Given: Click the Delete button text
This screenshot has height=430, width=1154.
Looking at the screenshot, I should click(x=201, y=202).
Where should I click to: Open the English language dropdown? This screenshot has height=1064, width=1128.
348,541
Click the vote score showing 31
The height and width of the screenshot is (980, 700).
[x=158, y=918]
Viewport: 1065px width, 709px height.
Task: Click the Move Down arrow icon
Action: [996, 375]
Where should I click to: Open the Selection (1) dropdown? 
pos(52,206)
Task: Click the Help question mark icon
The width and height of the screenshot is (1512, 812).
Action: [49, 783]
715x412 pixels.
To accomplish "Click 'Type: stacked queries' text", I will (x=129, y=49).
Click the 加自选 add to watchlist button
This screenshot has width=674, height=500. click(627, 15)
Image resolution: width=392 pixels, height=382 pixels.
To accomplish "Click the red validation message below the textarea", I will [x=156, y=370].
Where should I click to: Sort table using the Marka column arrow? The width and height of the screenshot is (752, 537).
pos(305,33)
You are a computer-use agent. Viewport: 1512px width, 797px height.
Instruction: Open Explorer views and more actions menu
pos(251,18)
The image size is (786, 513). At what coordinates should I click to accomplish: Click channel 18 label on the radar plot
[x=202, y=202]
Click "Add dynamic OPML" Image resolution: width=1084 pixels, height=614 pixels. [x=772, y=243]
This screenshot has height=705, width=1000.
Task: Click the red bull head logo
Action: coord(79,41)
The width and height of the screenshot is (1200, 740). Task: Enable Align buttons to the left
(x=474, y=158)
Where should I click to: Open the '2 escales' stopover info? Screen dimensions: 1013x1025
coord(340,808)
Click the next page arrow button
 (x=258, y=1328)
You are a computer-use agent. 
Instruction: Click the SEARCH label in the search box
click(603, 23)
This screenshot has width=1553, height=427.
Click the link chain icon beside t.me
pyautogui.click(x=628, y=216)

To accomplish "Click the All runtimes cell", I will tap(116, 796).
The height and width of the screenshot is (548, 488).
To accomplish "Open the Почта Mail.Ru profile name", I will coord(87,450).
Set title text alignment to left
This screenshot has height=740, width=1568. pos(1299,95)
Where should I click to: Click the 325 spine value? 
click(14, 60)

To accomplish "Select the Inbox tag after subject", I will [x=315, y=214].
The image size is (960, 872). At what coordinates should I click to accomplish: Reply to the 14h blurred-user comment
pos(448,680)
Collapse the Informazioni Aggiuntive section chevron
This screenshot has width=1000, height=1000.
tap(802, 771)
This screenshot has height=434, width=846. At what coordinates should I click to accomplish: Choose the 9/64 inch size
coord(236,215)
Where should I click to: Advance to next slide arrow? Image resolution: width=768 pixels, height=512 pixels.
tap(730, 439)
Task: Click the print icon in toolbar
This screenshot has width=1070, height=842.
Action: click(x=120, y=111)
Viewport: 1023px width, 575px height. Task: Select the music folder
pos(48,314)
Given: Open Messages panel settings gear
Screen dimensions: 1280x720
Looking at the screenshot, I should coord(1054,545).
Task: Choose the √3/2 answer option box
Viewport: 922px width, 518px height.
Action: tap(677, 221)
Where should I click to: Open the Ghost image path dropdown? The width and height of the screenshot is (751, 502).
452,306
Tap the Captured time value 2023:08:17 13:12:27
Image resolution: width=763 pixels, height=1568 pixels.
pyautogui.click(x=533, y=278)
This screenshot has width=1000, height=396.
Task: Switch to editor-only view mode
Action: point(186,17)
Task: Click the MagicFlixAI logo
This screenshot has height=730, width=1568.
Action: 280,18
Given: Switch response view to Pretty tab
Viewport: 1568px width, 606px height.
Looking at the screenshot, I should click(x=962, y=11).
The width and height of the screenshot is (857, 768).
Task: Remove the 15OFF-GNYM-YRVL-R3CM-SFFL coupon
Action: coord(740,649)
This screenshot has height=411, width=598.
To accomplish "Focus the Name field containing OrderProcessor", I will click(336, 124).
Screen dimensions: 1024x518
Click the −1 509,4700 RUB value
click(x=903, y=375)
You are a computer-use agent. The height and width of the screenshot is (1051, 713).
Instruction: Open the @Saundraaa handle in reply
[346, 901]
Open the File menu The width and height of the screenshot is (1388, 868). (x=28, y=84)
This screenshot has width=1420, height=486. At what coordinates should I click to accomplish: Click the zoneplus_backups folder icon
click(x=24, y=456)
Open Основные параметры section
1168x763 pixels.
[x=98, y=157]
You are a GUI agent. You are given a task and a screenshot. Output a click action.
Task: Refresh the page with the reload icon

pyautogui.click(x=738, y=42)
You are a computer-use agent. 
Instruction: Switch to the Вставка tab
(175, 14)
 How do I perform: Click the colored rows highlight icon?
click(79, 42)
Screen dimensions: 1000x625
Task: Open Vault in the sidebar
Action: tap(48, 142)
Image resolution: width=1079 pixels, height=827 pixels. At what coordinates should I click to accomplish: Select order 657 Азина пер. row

**Activity:**
Exactly as they stand, write out all of the entries.

**Written solution:**
Given: Click the Delete button text
This screenshot has height=430, width=1154.
Looking at the screenshot, I should click(x=201, y=202).
Where should I click to: Open the English language dropdown? This screenshot has height=1064, width=1128.
348,541
Click the vote score showing 31
The height and width of the screenshot is (980, 700).
[x=158, y=918]
Viewport: 1065px width, 709px height.
Task: Click the Move Down arrow icon
Action: [996, 375]
Where should I click to: Open the Selection (1) dropdown? 
pos(52,206)
Task: Click the Help question mark icon
The width and height of the screenshot is (1512, 812).
Action: [49, 783]
715x412 pixels.
To accomplish "Click 'Type: stacked queries' text", I will (x=129, y=49).
Click the 加自选 add to watchlist button
This screenshot has width=674, height=500. click(627, 15)
Image resolution: width=392 pixels, height=382 pixels.
To accomplish "Click the red validation message below the textarea", I will [x=156, y=370].
Where should I click to: Sort table using the Marka column arrow? The width and height of the screenshot is (752, 537).
pos(305,33)
You are a computer-use agent. Viewport: 1512px width, 797px height.
Instruction: Open Explorer views and more actions menu
pos(251,18)
The image size is (786, 513). At what coordinates should I click to accomplish: Click channel 18 label on the radar plot
[x=202, y=202]
Click "Add dynamic OPML" Image resolution: width=1084 pixels, height=614 pixels. [x=772, y=243]
This screenshot has height=705, width=1000.
Task: Click the red bull head logo
Action: coord(79,41)
The width and height of the screenshot is (1200, 740). Task: Enable Align buttons to the left
(x=474, y=158)
Where should I click to: Open the '2 escales' stopover info? Screen dimensions: 1013x1025
coord(340,808)
Click the next page arrow button
 (x=258, y=1328)
You are a computer-use agent. 
Instruction: Click the SEARCH label in the search box
click(603, 23)
This screenshot has width=1553, height=427.
Click the link chain icon beside t.me
pyautogui.click(x=628, y=216)

To accomplish "Click the All runtimes cell", I will tap(116, 796).
The height and width of the screenshot is (548, 488).
To accomplish "Open the Почта Mail.Ru profile name", I will coord(87,450).
Set title text alignment to left
This screenshot has height=740, width=1568. pos(1299,95)
Where should I click to: Click the 325 spine value? 
click(14, 60)

To accomplish "Select the Inbox tag after subject", I will [x=315, y=214].
The image size is (960, 872). At what coordinates should I click to accomplish: Reply to the 14h blurred-user comment
pos(448,680)
Collapse the Informazioni Aggiuntive section chevron
This screenshot has width=1000, height=1000.
tap(802, 771)
This screenshot has height=434, width=846. At what coordinates should I click to accomplish: Choose the 9/64 inch size
coord(236,215)
Where should I click to: Advance to next slide arrow? Image resolution: width=768 pixels, height=512 pixels.
tap(730, 439)
Task: Click the print icon in toolbar
This screenshot has width=1070, height=842.
Action: click(x=120, y=111)
Viewport: 1023px width, 575px height. Task: Select the music folder
pos(48,314)
Given: Open Messages panel settings gear
Screen dimensions: 1280x720
Looking at the screenshot, I should coord(1054,545).
Task: Choose the √3/2 answer option box
Viewport: 922px width, 518px height.
Action: tap(677, 221)
Where should I click to: Open the Ghost image path dropdown? The width and height of the screenshot is (751, 502).
452,306
Tap the Captured time value 2023:08:17 13:12:27
Image resolution: width=763 pixels, height=1568 pixels.
pyautogui.click(x=533, y=278)
This screenshot has width=1000, height=396.
Task: Switch to editor-only view mode
Action: point(186,17)
Task: Click the MagicFlixAI logo
This screenshot has height=730, width=1568.
Action: 280,18
Given: Switch response view to Pretty tab
Viewport: 1568px width, 606px height.
Looking at the screenshot, I should click(x=962, y=11).
The width and height of the screenshot is (857, 768).
Task: Remove the 15OFF-GNYM-YRVL-R3CM-SFFL coupon
Action: coord(740,649)
This screenshot has height=411, width=598.
To accomplish "Focus the Name field containing OrderProcessor", I will click(336, 124).
Screen dimensions: 1024x518
Click the −1 509,4700 RUB value
click(x=903, y=375)
You are a computer-use agent. The height and width of the screenshot is (1051, 713).
Instruction: Open the @Saundraaa handle in reply
[346, 901]
Open the File menu The width and height of the screenshot is (1388, 868). (x=28, y=84)
This screenshot has width=1420, height=486. At what coordinates should I click to accomplish: Click the zoneplus_backups folder icon
click(x=24, y=456)
Open Основные параметры section
1168x763 pixels.
[x=98, y=157]
You are a GUI agent. You are given a task and a screenshot. Output a click action.
Task: Refresh the page with the reload icon

pyautogui.click(x=738, y=42)
You are a computer-use agent. 
Instruction: Switch to the Вставка tab
(175, 14)
 How do I perform: Click the colored rows highlight icon?
click(79, 42)
Screen dimensions: 1000x625
Task: Open Vault in the sidebar
Action: tap(48, 142)
Image resolution: width=1079 pixels, height=827 pixels. At what coordinates should I click to accomplish: Select order 657 Азина пер. row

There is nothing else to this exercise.